Das sagt Oliver Bierhoff. Als Teammanager muss er solche Dinge sagen, genau so wie er trotz erneut vieler Absagen vor einem Testspiel auch sein Produkt verkaufen muss. Aber als ehemaliger Stürmer weiß er auch genau, wie das ist im Pendelverkehr zwischen Klub und Nationalmannschaft.

Gomez ist in diesem Kalenderjahr erst in den Genuss von 22 Pflichtspielminuten gekommen, mühsam zusammengeklaubt in den Partien gegen Fürth, den VfB und zuletzt Mainz. Das Spiel im Pariser Stadtteil Saint Denis wird ihm also aller Voraussicht nach ein beinahe vergessenes Gefühl zurückbringen.
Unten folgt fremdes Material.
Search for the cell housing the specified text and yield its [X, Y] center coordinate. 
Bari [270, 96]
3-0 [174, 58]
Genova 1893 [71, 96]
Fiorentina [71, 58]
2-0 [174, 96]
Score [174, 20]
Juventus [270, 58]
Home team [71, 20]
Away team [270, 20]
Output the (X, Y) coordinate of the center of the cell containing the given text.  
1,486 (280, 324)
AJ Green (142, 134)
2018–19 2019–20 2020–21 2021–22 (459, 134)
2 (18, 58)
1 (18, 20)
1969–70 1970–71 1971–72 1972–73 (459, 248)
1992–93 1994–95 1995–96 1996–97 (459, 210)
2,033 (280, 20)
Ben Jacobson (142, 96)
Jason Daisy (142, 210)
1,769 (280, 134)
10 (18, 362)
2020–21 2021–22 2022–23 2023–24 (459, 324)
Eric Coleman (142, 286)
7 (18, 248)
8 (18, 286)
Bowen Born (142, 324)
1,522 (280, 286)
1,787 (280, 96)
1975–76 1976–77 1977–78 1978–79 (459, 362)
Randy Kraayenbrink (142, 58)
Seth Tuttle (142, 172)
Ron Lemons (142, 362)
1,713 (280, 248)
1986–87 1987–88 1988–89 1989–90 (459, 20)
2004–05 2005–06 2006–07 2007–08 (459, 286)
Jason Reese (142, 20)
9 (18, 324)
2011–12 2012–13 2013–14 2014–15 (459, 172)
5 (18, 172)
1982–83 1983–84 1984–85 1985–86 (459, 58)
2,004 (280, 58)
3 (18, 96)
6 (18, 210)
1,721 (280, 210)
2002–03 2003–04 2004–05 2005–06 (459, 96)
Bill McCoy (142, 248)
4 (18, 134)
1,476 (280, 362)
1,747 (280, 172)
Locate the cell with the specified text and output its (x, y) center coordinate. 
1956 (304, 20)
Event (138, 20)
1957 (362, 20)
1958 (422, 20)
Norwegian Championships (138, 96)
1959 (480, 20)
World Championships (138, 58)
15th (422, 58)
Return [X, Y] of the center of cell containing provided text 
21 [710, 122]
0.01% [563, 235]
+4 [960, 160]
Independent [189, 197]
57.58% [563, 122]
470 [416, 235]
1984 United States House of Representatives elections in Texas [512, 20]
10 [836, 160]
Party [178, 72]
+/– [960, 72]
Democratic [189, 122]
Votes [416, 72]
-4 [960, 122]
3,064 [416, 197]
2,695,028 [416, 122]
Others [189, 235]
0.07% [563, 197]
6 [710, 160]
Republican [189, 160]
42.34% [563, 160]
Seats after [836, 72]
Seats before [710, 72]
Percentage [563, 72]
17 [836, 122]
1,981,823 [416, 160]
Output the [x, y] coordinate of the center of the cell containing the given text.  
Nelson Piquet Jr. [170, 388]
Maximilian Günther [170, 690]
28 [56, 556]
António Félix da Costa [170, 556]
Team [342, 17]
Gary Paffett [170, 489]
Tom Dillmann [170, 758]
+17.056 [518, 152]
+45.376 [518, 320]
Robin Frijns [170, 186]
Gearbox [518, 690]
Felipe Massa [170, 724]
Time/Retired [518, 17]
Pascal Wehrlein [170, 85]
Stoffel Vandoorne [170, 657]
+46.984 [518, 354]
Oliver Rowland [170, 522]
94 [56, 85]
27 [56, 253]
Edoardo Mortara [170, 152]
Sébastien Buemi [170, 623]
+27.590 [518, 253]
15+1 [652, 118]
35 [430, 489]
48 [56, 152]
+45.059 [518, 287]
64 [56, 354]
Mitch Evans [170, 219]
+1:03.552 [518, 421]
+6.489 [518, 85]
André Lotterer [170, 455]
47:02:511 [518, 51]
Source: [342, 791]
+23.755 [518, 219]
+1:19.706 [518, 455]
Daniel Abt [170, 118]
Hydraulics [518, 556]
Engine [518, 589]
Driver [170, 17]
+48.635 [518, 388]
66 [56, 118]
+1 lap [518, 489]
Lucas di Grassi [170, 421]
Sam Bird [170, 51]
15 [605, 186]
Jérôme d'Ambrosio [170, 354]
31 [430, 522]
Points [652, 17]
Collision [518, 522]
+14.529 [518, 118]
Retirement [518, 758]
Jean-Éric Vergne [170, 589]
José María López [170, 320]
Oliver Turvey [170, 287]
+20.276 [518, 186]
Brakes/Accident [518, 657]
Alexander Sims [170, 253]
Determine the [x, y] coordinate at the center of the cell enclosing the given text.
Gespanntes Verhältnis zur DFB-Auswahl

Es gab in der jüngeren Vergangenheit schon zahlreiche Stürmer, für die der Ausflug zur Nationalmannschafteine sehr willkommene Abwechslung war. Jürgen Klinsmann, Oliver Bierhoff, Lukas Podolski, Miroslav Klose hatten alle schon in ihren Vereinen mit Problemen zu kämpfen, lieferten aber im DFB-Dress verlässlich ab.

Dann war immer von der "Wohlfühloase" die Rede. Dass sich die Reisen zur Nationalmannschaft nun aber für Gomez zur Labsal umkehren, wäre schon eine erstaunliche Wende in der Beziehung des 27-Jährigen zur Landesauswahl.

Schließlich war es bei ihm fast immer andersrum: Gomez war im Klub überaus erfolgreich, zeigte aber im DFB-Dress oft nicht jene Leistungen, die man von ihm erwarten konnte. Und war er dann doch treffsicher und erzielte wichtige Tore, wurde trotzdem an ihm rumgemäkelt.

Heynckes bittet um Einsatzzeit

Die Kritiker werden jetzt auch wieder auf den Umstand verweisen, dass Gomez der letzte seiner Art ist, der Bundestrainer Joachim Löw noch geblieben ist - beziehungsweise, den Löw bei seiner Mannschaft haben will. Denn der Leverkusener Stefan Kießling fand auch nach dem Ausfall von Miroslav Klose (Außenbandteilabriss) erneut keine Berücksichtigung. Stattdessen wurde in Sven Bender ein defensiver Mittelfeldspieler berufen.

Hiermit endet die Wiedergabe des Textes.